Reading this, I can imagine how fun it would’ve been to write. When you have these setups, your goal as the writer is simple: THROW AS MUCH SHIT AT THE CHARACTERS AS POSSIBLE. So in their very first encounter with the gang, they get blown off the street. We’re a mile in and they’ve already lost their vehicle. Then they find out one of their own is broadcasting their location to the bad guys every few minutes. Then they learn that Gurrett just put a price on their head. Now EVERYONE in the city is after them. You keep making it worse and worse on your heroes and the joy comes in watching them try to emerge unscathed.
Oh, and I’d be remiss if I didn’t mention that NONE OF THIS WORKS unless you use your first act to make us fall in love with your characters. Roland did an amazing job setting up the characters of Yuda and Jett. I’d say each of them gets 5-8 pages of solid character development. Then, and only then, do we care when these characters are getting shot at later. When you don’t do this properly, your screenplay is empty action. And there’s nothing more boring than reading empty action.

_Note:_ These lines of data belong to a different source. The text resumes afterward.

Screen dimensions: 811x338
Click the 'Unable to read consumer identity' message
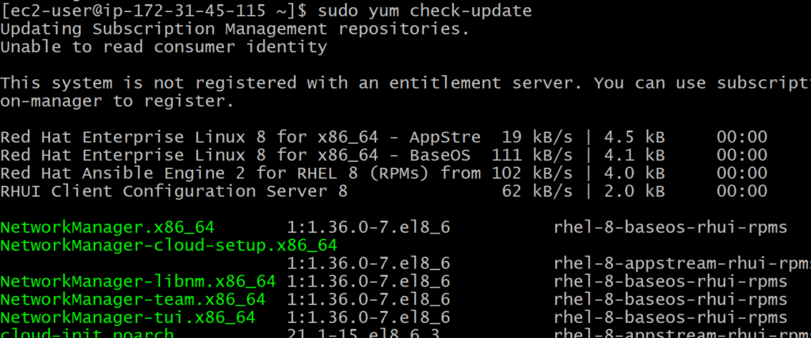coord(163,47)
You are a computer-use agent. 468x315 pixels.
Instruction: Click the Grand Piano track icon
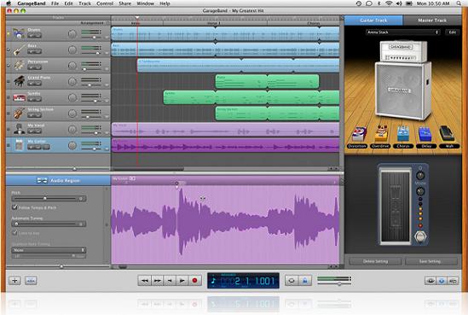tap(19, 81)
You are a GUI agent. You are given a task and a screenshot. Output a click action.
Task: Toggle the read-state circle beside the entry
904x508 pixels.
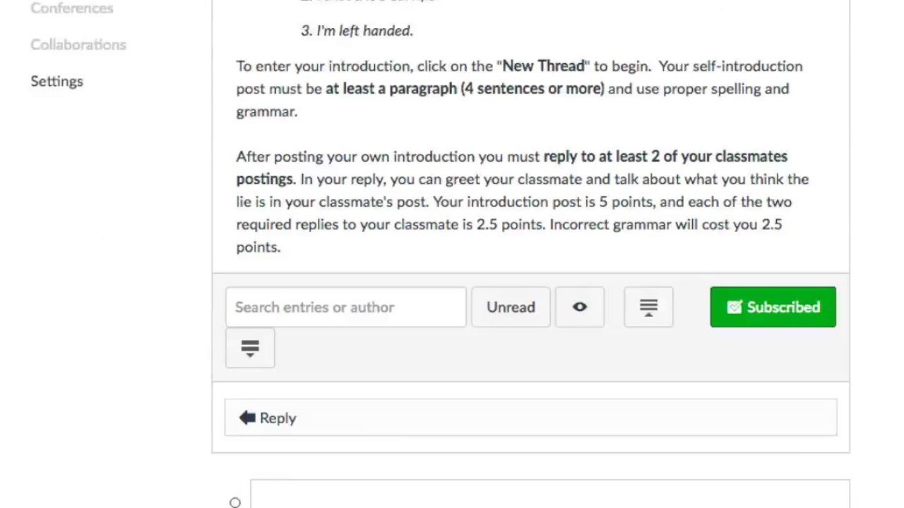click(x=235, y=502)
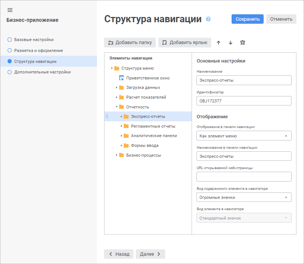Expand the Загрузка данных folder
Screen dimensions: 304x264
pos(117,87)
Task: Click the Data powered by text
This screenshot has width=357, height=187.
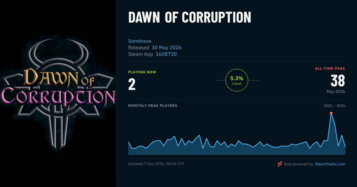Action: tap(298, 164)
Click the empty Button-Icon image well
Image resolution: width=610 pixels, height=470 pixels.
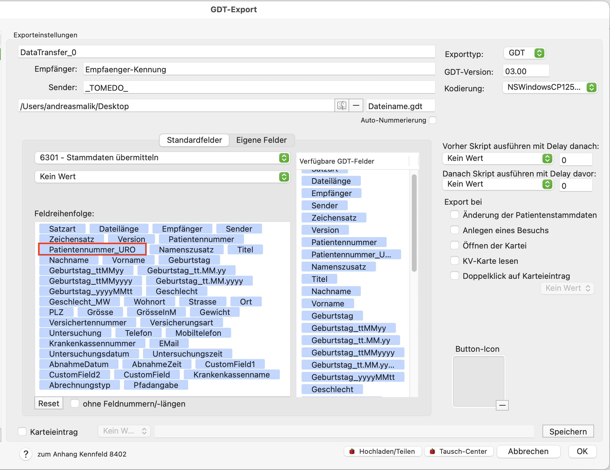pyautogui.click(x=478, y=381)
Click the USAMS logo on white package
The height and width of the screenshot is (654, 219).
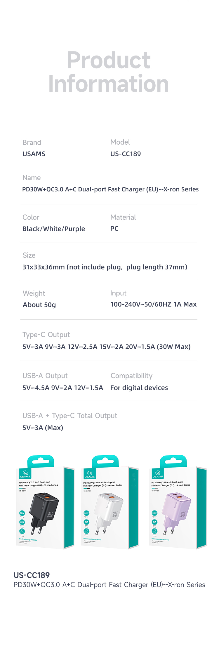pos(90,474)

[ ] What the hell did I just read?
[ ] wasn’t for me
[xx] worth the read
[ ] impressive
[ ] genius
What I learned: Your first act is where you’ll do the bulk of your character work. This is where you set up the character’s flaw, their history, their relationships, and whatever else you want to throw in there that invokes an emotional connection to the character. Do this in the second act, after the reader has already determined that the character is boring, and it’s probably too late. Case in point: Silva. He’s introduced in a boring way. He doesn’t talk much. When he does talk, it’s nothing special. He doesn’t have any connections to anyone else we care about. Diagnosis: BORING. Later on, Silva reveals that his wife died of cancer. But by that point, it was too late. We’d already determined this character was weak-sauce.